The American Gaming Association released its Commercial Gaming Revenue Tracker covering the first quarter of 2026, and the figures detail a notable change in the sports betting sector. Handle for commercial sports betting dropped 0.8 percent year-over-year to reach 43.52 billion dollars, which marks the first such quarterly decline since June 2020, while March alone showed a 2.6 percent decrease compared with the prior year. Despite that contraction in handle, revenue climbed 8.9 percent to 4.27 billion dollars because the hold percentage rose 85 basis points to 9.8 percent. Observers note that these metrics come from the May 2026 update of the tracker, which provides state-by-state breakdowns across commercial gaming verticals. The hold percentage increase reflects operators retaining a larger share of wagers, a pattern that offset the lower volume of bets placed during the quarter. Data indicates this dynamic allowed revenue to expand even as total amounts wagered contracted for the first time in nearly six years.Figures reveal the handle decline affected multiple states that report commercial sports betting activity, with the overall total settling at 43.52 billion dollars for the three-month period. March contributed to the quarterly result through its 2.6 percent drop, and analysts tracking monthly patterns point to that single month as a key driver of the broader slowdown. The last time a quarterly handle figure fell year-over-year occurred in June 2020, when pandemic-related restrictions altered operations across many jurisdictions.
Those who monitor the industry point out that handle represents the total amount wagered before any winnings are paid out, so a reduction here signals fewer bets placed overall. The report links this shift to the specific months within Q1 2026 without attributing external causes, yet the data stands as the first negative comparison since the 2020 benchmark. State-level numbers within the tracker show variation, with some markets experiencing steeper drops than the national average while others remained closer to flat.
Revenue reached 4.27 billion dollars after rising 8.9 percent, and the hold percentage moved up to 9.8 percent. This 85 basis point gain in hold directly supported the revenue increase because operators kept a larger portion of each dollar wagered. The tracker presents these numbers alongside historical hold rates, allowing direct comparison across recent quarters and demonstrating how the current 9.8 percent figure exceeds the previous period.

Revenue calculations subtract winnings from handle, so the elevated hold translated into stronger results even with reduced betting volume. The report includes these calculations on both a national and state basis, showing consistent application of the hold metric across reporting operators. People who review the data regularly note that hold percentages fluctuate with bet types and outcomes, yet the Q1 2026 increase stands out as a clear factor in the revenue gain.
Separate from sports betting, iGaming revenue grew 20.7 percent to reach 3.04 billion dollars during the same quarter. This segment covers online casino-style games offered through state-regulated platforms, and the tracker records the increase as part of the overall commercial gaming picture. Combined with sports betting revenue and other categories, total commercial gaming revenue hit 20.09 billion dollars, up 6.0 percent from the year-ago period.
The tracker compiles these verticals into one national total, providing a consolidated view of commercial gaming activity across legal markets. iGaming's stronger growth rate contrasted with the sports betting handle decline, contributing meaningfully to the overall positive revenue movement. State reports within the document detail how iGaming performed in jurisdictions where it operates alongside retail and online sports betting.
The May 2026 release places Q1 2026 results against the backdrop of prior quarters that had shown steady handle growth. After June 2020, every subsequent quarter through late 2025 recorded year-over-year handle increases, making the current 0.8 percent drop a departure from that pattern. The report includes tables that allow side-by-side review of these periods, highlighting the hold percentage and revenue columns alongside handle figures.
March 2026 data receives specific mention because it pulled the quarterly average downward, and the tracker breaks out monthly handle where available. Observers who follow monthly releases note that single-month volatility can influence quarterly comparisons, yet the Q1 result remains the first negative reading in the post-2020 sequence.
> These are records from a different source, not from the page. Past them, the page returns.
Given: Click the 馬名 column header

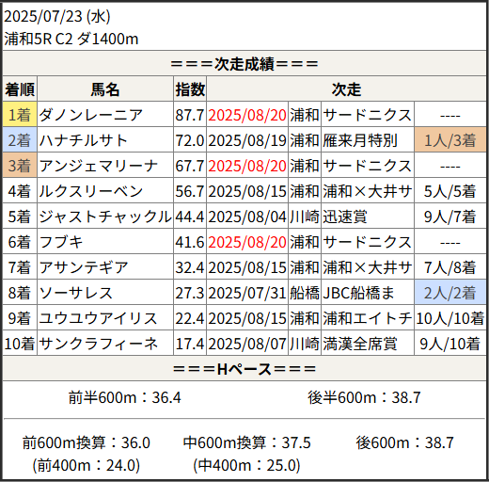Looking at the screenshot, I should click(105, 89).
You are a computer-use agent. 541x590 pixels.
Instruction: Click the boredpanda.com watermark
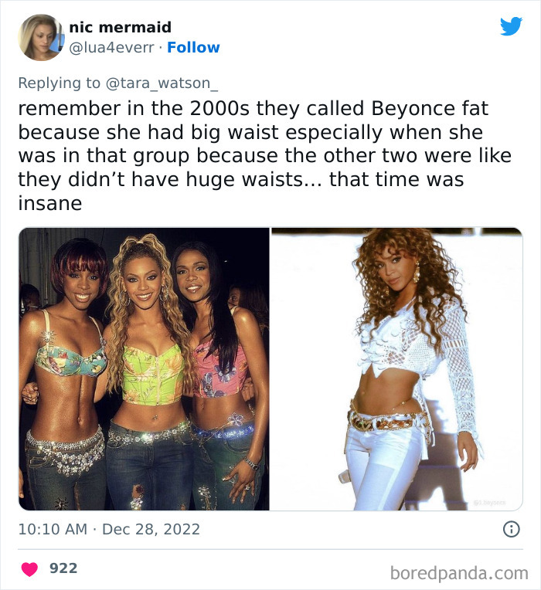coord(459,573)
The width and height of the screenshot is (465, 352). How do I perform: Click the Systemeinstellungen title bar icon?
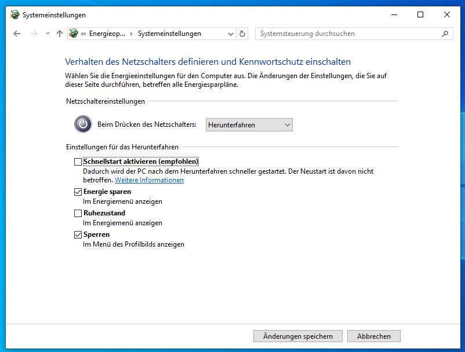click(x=14, y=15)
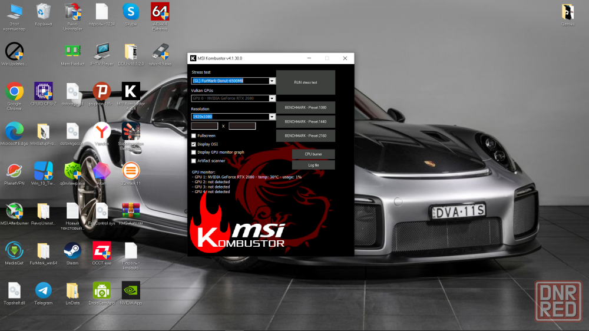
Task: Open the Log file button
Action: pos(313,166)
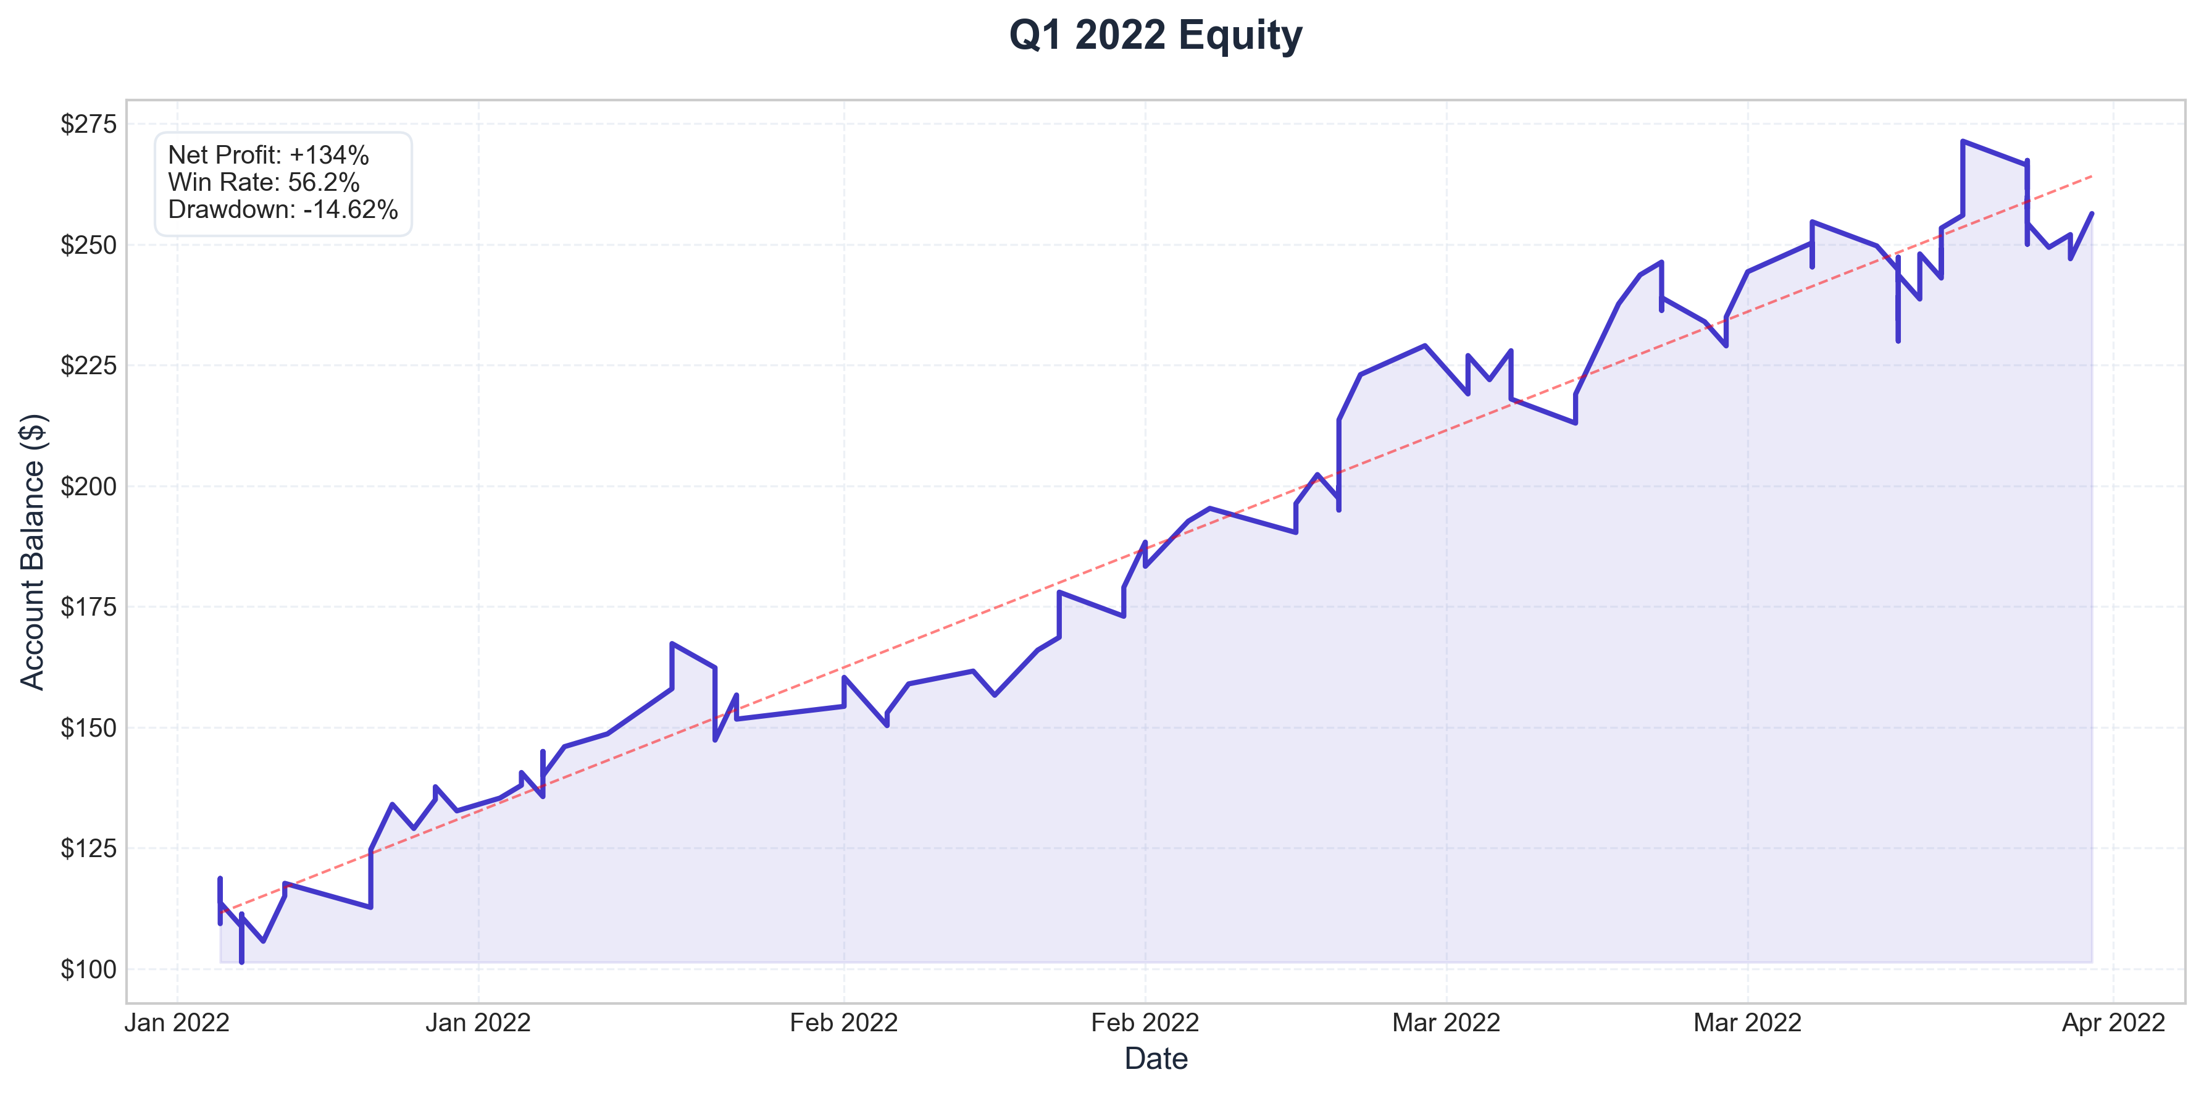Image resolution: width=2204 pixels, height=1093 pixels.
Task: Click the $125 y-axis tick label
Action: point(88,848)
Overall commercial gaming revenue still advanced 6.0 percent, supported by gains in iGaming and the sports betting revenue uptick.
The Commercial Gaming Revenue Tracker for Q1 2026 documents these specific changes in handle, revenue, and hold percentages across commercial sports betting and iGaming. The report supplies the raw figures and state-level detail that allow further examination of how these verticals performed during the quarter. Readers can access the full dataset through the American Gaming Association site for additional breakdowns and historical tables.